73 comments

  • ptx an hour ago

    Never mind the December security patches, Samsung haven't even released the November patches yet, the ones for the critical severity RCE. Unless you have a "major flagship model" [1], because apparently only the richest users deserve to be secure.

    [1] https://security.samsungmobile.com/securityUpdate.smsb

    • j45 a minute ago

      Samsung for the longest time was releasing updates way too late, and what they were releasing monthly was old patches.

      Buying a device directly from Samsung may be different, but the manufacturer still has to usually convert the pure android update to their branch.

      Still, trying to find a pure android phone is important. More manufacturers used to make them.

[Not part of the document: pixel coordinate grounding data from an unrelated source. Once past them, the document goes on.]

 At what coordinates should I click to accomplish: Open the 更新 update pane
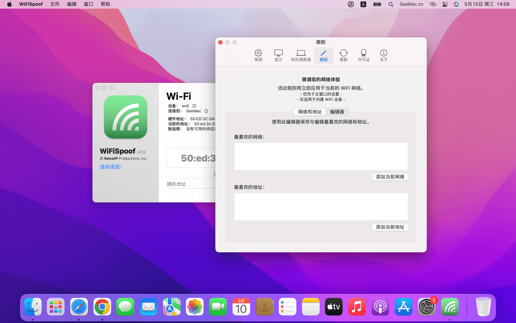(x=343, y=56)
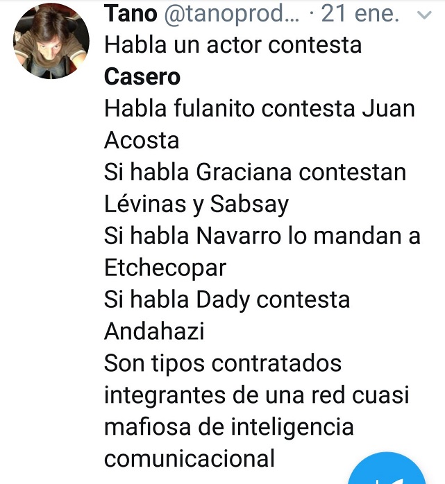Click the text 'Son tipos contratados'

tap(223, 363)
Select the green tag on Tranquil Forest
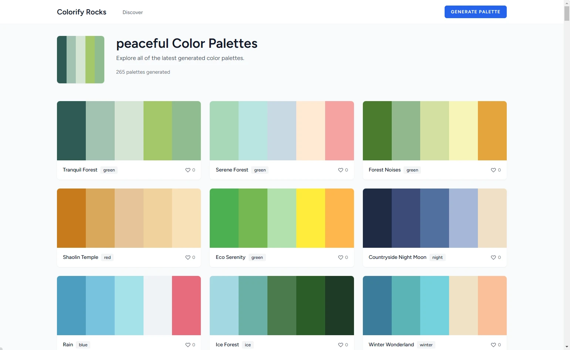The image size is (570, 350). pyautogui.click(x=109, y=170)
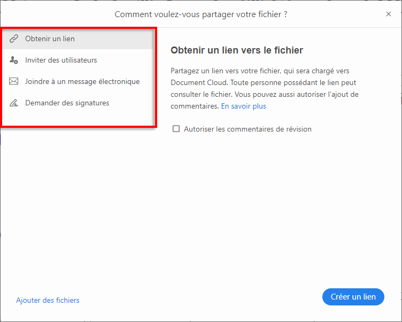Click the envelope icon for Joindre à un message

[14, 82]
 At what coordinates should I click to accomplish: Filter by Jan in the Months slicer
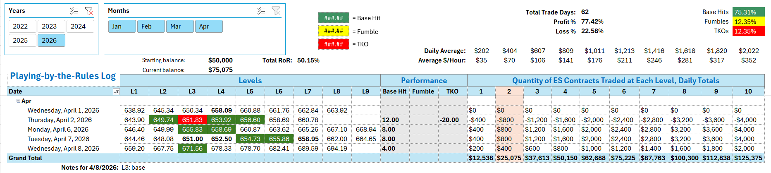pyautogui.click(x=122, y=26)
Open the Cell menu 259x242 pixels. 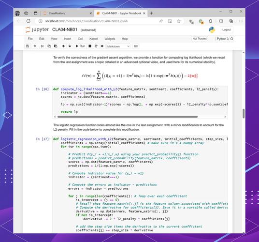(x=80, y=39)
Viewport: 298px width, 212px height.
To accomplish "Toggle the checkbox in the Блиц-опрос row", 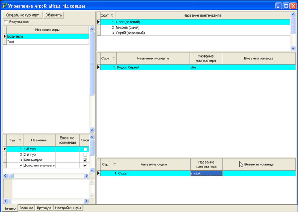I will (85, 160).
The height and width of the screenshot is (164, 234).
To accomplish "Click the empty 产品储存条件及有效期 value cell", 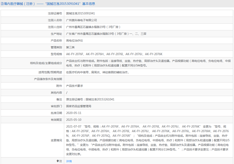I will point(148,79).
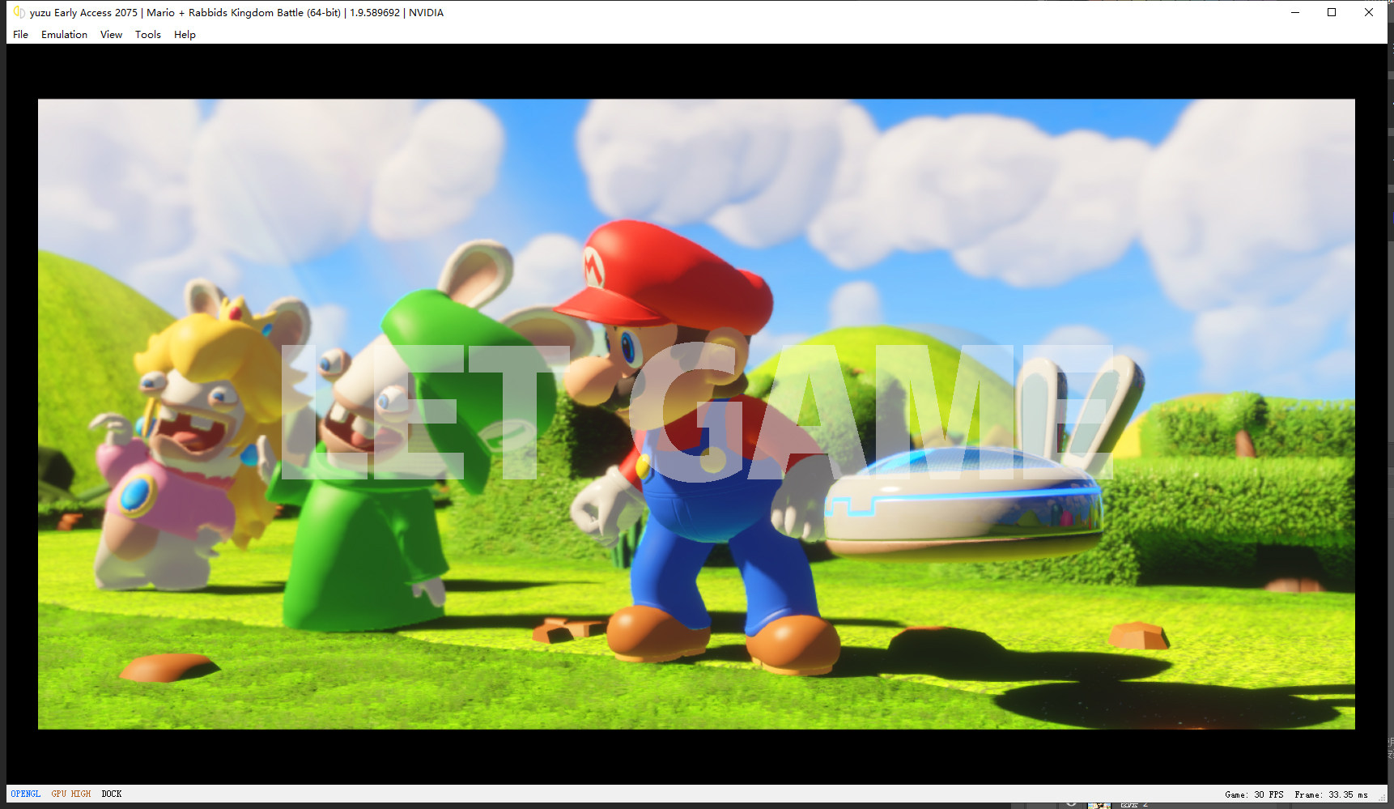Screen dimensions: 1394x809
Task: Open the Tools menu
Action: [x=147, y=35]
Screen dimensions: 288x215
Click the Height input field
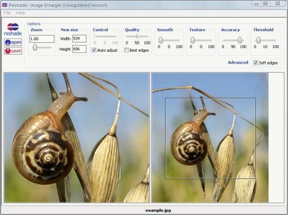tap(79, 49)
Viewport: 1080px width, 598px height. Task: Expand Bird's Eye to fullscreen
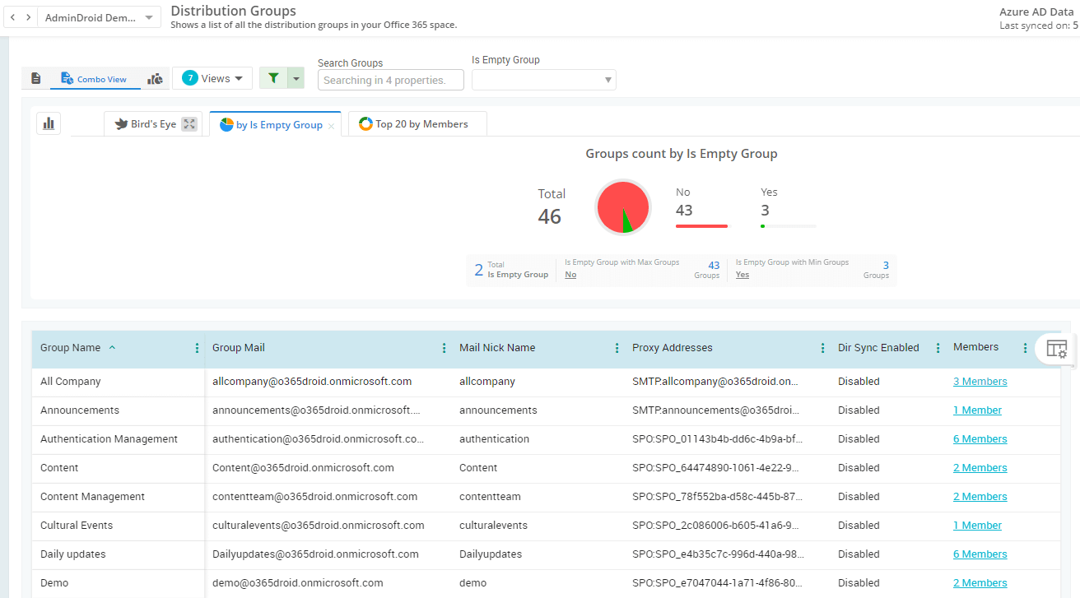(189, 124)
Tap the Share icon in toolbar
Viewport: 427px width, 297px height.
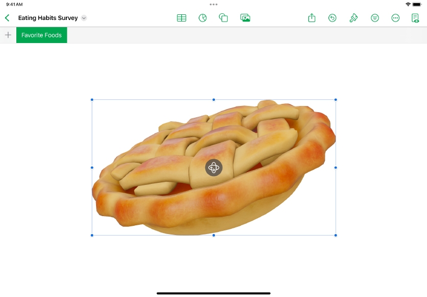click(x=312, y=18)
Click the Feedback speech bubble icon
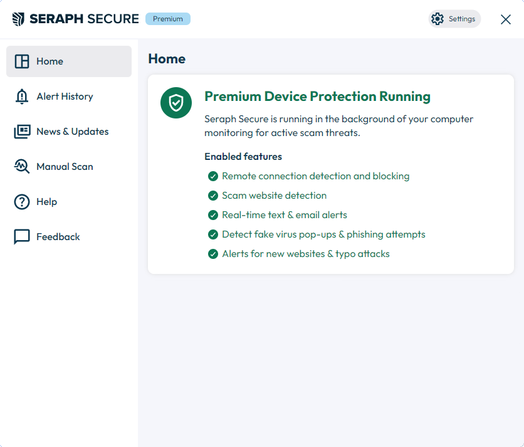This screenshot has height=447, width=524. (22, 237)
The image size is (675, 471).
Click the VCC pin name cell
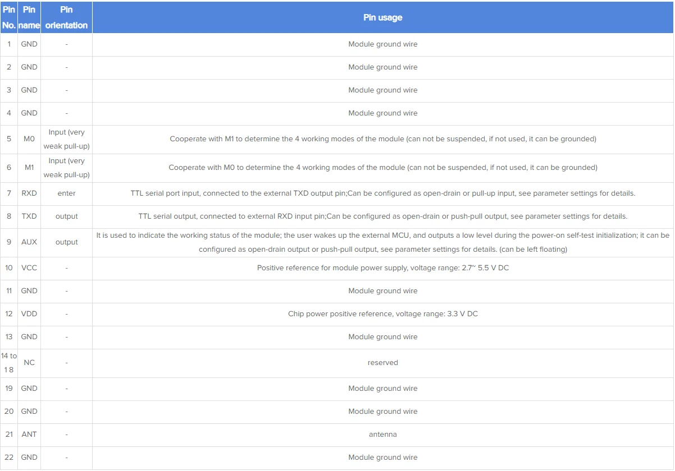coord(29,268)
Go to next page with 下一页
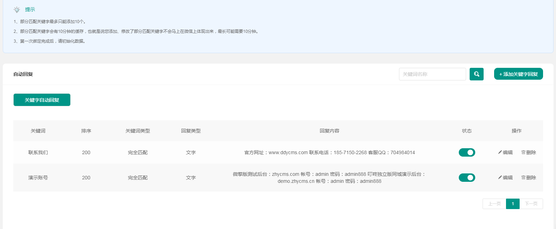Screen dimensions: 556x229 (x=531, y=204)
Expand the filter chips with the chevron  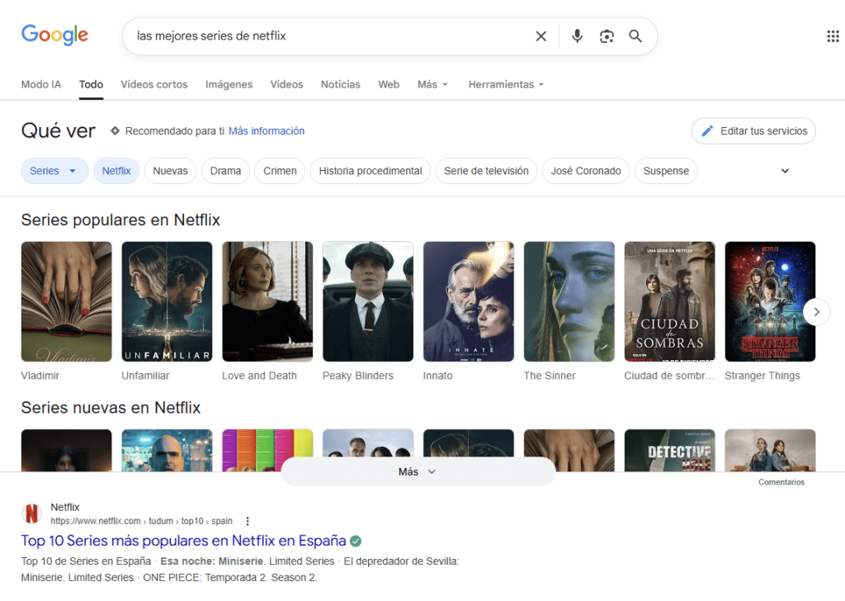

      Example: https://www.androidauthority.com/best-smartphones-stock-andr...

    • JohnTHaller 19 minutes ago

      Google Pixel 7 and Pixel 7 Pro are still stuck on the October patches.

  • xnx 4 hours ago

    No fix yet for Samsung. Being reliant on the hardware manufacturer (or network operator?) for OS updates is the crazy world we live in.

    • bigbadfeline 3 hours ago

      > Being reliant on the hardware manufacturer (or network operator?) for OS updates is the crazy world we live in.

      Being reliant on a single OS permanently nailed to the hardware is no less crazier. I'd like to be able to install another OS on a vulnerable device, it would help tremendously and not only with the security of that specific device.

      Now I've got some expensive paperweights that I can't even use as such because every time I see them I have the urge to throw them in the trash can.

      Provide a way to unlock the phones and a standard BSP, it should be the law.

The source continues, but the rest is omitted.